DFS中的奇偶剪枝

本博客由搜集资料拼凑而成。。。

首先介绍什么是奇偶剪枝：

奇偶剪枝

【问题描述：】

给定一个N*M的迷宫以及起点和终点，迷宫中有一些障碍无法穿过，问能否不重复也不停留地在刚好一共走T步出迷宫。

 

【问题分析：】

先来看下这张图片：

也就是说当要走偶数步而规定的步数是奇数，或者要走奇数步而规定的步数是偶数，都是不可能到达的，如果要想到达，则要走的步数和规定的步数的奇偶性应该一致。又可知，奇偶性一致的两个数的差或者和都是偶数。（下面有大用处）

 

例如下图：设S点坐标为(sx,sy),D点坐标为（dx,dy），.表示通路，X表示障碍。

S...
....
....
...D

可知从S走到D的最短距离为abs(sx-dx)+abs(sy-dy)；

S..X

..XX
.X.X
...D

上面这个迷宫中存在一些障碍，假设当前已走step步，则还剩下t-step步，设当前点到终点的最短距离为abs（si - dx）+ abs(sj - dy)，则两者的奇偶性一定一致的（由上面那段话可知）并且前者一定大于等于后者（剩下要走的步数大于等于该坐标到终点的最短距离），只有这样，才能够到达。也就是tem = t – step – (abs（si - dx）+ abs(sj - dy))，tem >= 0 && tem % 2 == 0.
• • •
→ **任务 1**
在奇偶剪枝一文里，没有障碍时，从S点走到D点的最短距离怎么算？
→ **任务 2**
把奇偶剪枝一文中的这句话翻成英文："又可知，奇偶性一致的两个数的差或者和都是偶数。"
→ **任务 3**
接着往下写奇偶剪枝一文。
这些材料来自别的出处。
• • •
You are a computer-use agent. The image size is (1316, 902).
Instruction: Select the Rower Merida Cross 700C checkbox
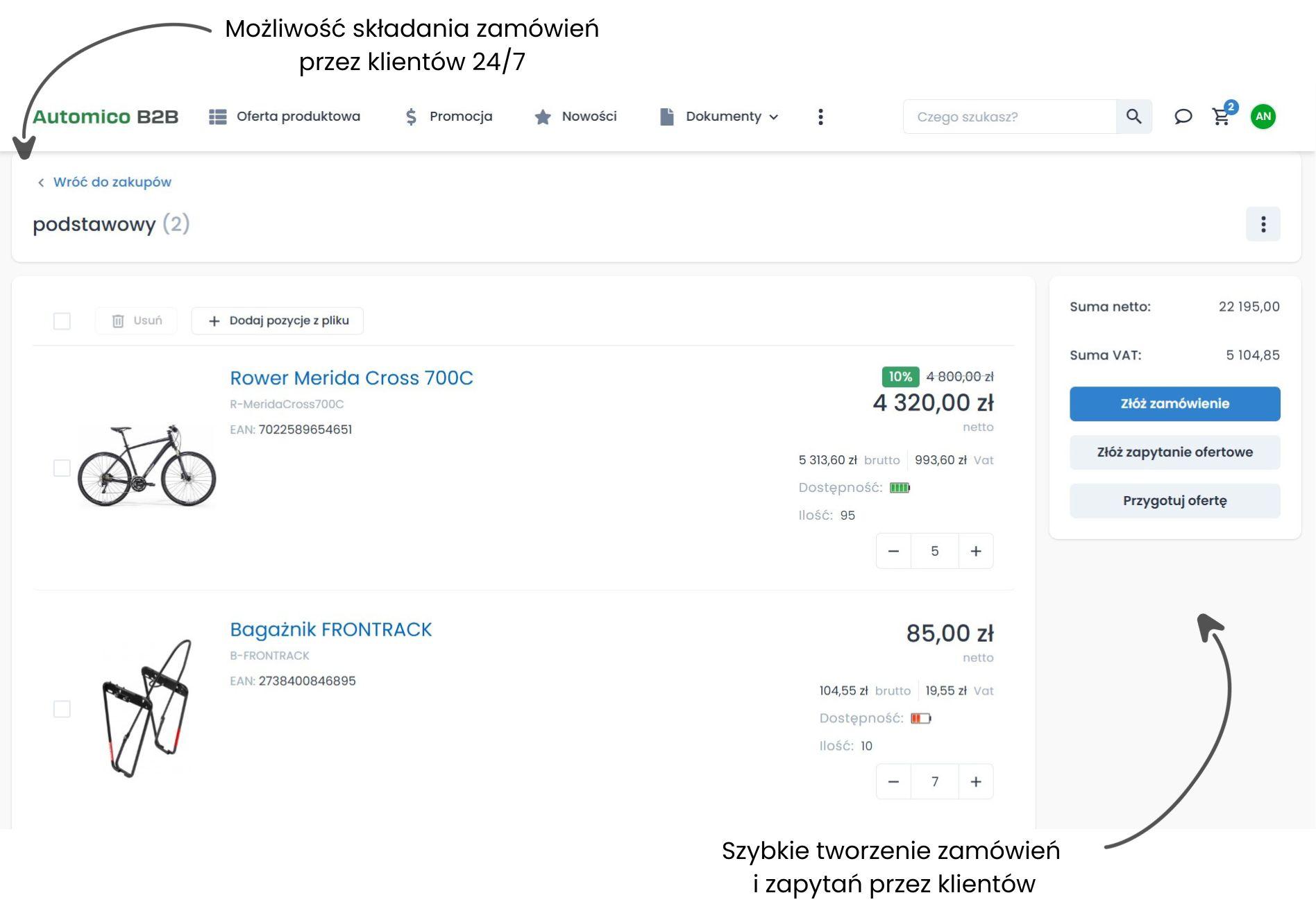(63, 466)
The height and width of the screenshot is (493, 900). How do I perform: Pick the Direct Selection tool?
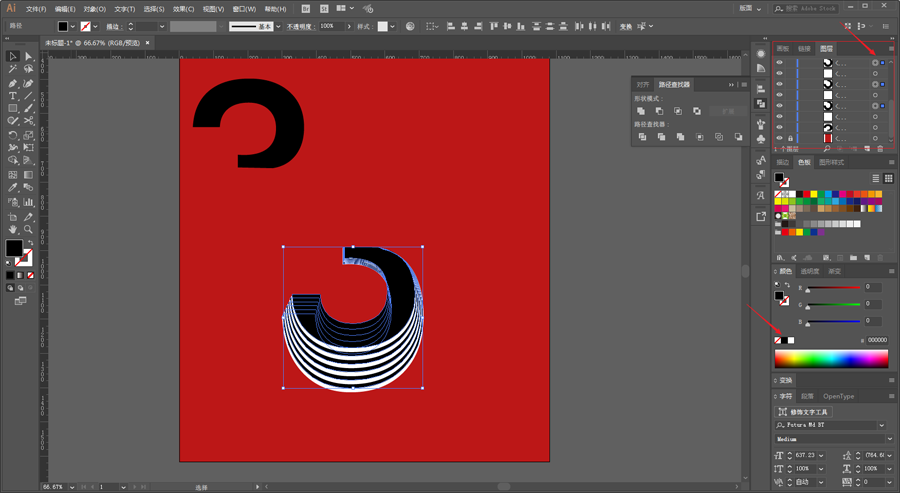point(28,56)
• • •
→ **答案 1**
abs(sx-dx)+abs(sy-dy)

→ **答案 2**
It can also be seen that the difference or the sum of two numbers with the same parity is always even.

→ **答案 3**
（http://blog.csdn.net/i1020/article/details/54918472）

其中奇偶剪枝关键便是这句话

ans = t - step - abs(x-ex)-abs(y-ey);
if(ans<0||ans&1)return;
//t为限制的步数，step为已经走过的步数,x,y当前位置
//ex，ey为终点位置

例题：

                                                                                                                       Tempter of the Bone（HDU-1010）

                                                              Time Limit: 2000/1000 MS (Java/Others)    Memory Limit: 65536/32768 K (Java/Others)

Problem Description

The doggie found a bone in an ancient maze, which fascinated him a lot. However, when he picked it up, the maze began to shake, and the doggie could feel the ground sinking. He realized that the bone was a trap, and he tried desperately to get out of this maze.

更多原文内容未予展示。